Sim, eu quando disse que podia perfeitamente ser em Portugal quis dizer que nós também temos Tornados como todos sabemos mas que os que temos tido não tem entrado em zonas fortemente urbanizadas. O tornado F3 de 9 de Abril deste ano só por muita sorte não provocou vitimas afectando apenas pequenas instalações fabris. Se por acaso entrasse por um bairro residencial como este de França, os estragos e impactos humanos podiam ser mais significativos. Foi isso que sucedeu em Castelo Branco em 1954.

Dá uma olhadela neste video que coloquei do trajecto por uma área residencial do Tornado francês:
http://www.meteopt.com/forum/europa...-franca-3-agosto-2008-a-2439-2.html#post80435




rozzo disse:


> Claro que sendo a área de França muito maior, há mais chances de um em território francês, mas mesmo fazendo a probabilidade num determinado ponto do  país, acho que será talvez maior em França? aqui já estou a especular, mas parece-me que mesmo assim em França a capacidade de grandes MSC's organizados para tornados mais intensos seja algo maior que sobre territorio portugues..



Sim, em França há melhores condições, mas curiosamente este tornado não foi um tornado clássico de um SCM. Foi um Tornado com uma génese muito específica associado a uma frente e a uma conjugação de muitos outros factores. Imensa gente está a estudar o que se passou, estão a fazer-se simulações em modelos, etc, pois o tornado não foi muito vulgar e teve uma intensidade muito pouco habitual neste tipo de génese. Foi um tornado de vida  curta mas muito intenso.

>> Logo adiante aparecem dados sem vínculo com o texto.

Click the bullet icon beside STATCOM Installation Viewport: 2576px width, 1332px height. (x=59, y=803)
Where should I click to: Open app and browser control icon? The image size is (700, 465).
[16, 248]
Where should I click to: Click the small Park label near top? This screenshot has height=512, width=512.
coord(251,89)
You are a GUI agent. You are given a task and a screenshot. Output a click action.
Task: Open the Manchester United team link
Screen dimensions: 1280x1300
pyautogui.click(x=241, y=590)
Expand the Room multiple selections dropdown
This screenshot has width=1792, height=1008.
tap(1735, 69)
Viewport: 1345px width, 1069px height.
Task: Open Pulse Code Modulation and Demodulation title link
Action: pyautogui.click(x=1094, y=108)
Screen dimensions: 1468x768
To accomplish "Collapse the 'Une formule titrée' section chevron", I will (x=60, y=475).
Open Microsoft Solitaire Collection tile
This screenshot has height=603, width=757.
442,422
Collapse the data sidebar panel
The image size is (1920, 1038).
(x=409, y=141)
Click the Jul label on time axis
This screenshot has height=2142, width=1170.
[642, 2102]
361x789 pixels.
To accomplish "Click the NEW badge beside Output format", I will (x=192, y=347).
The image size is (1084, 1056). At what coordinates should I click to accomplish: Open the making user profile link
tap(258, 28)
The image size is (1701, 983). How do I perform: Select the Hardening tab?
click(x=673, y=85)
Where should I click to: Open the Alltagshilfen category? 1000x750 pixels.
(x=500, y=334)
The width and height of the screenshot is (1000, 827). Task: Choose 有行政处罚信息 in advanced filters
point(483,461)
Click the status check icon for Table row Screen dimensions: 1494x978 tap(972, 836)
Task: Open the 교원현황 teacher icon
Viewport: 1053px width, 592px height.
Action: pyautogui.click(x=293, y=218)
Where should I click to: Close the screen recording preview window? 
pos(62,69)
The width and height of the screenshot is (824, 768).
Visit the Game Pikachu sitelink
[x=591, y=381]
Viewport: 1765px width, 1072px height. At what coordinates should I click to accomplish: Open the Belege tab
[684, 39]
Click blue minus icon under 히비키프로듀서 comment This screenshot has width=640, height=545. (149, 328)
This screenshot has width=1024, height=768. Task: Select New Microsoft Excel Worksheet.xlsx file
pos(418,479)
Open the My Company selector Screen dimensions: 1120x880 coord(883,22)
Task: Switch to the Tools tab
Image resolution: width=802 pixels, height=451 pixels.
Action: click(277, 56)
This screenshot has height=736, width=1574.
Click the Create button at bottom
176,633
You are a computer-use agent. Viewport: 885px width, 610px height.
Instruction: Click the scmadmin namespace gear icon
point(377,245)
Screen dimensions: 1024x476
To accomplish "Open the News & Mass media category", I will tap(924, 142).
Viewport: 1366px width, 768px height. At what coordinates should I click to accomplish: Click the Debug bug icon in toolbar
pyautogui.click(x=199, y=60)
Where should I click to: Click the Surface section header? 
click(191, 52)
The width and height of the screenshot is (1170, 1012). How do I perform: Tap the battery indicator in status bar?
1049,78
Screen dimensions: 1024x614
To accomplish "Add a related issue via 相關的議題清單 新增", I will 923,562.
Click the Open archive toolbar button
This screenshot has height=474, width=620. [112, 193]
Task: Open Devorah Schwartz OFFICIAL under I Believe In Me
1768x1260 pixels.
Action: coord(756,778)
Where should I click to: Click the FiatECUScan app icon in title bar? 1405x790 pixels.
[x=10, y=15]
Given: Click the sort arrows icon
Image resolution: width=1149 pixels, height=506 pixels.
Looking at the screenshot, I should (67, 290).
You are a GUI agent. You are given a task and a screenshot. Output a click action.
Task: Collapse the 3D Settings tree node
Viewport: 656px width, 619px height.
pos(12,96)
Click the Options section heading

No video acima indicado vê-se bem como poucos metros após o touchdown ele desfez por completo uma casa, isto de certeza que foi um raro F4.


----------



## rozzo (7 Ago 2008 às 11:05)

por acaso não sabia que nao estava num MSC 
é raro mesmo entao, a dobrar!
e sim pelas imagens foi de facto muito muito forte, mais parece daquelas imagens típicas dos EUA. 
boa parte dos tornados que se têem reportado em POrtugal também penso que não teêm sido em grandes MCS, alguns até aparecem em sistemas aparentemente "inofensivos".. mas lá está, estamos a falar de tornados pouco importantes.. não como estes


----------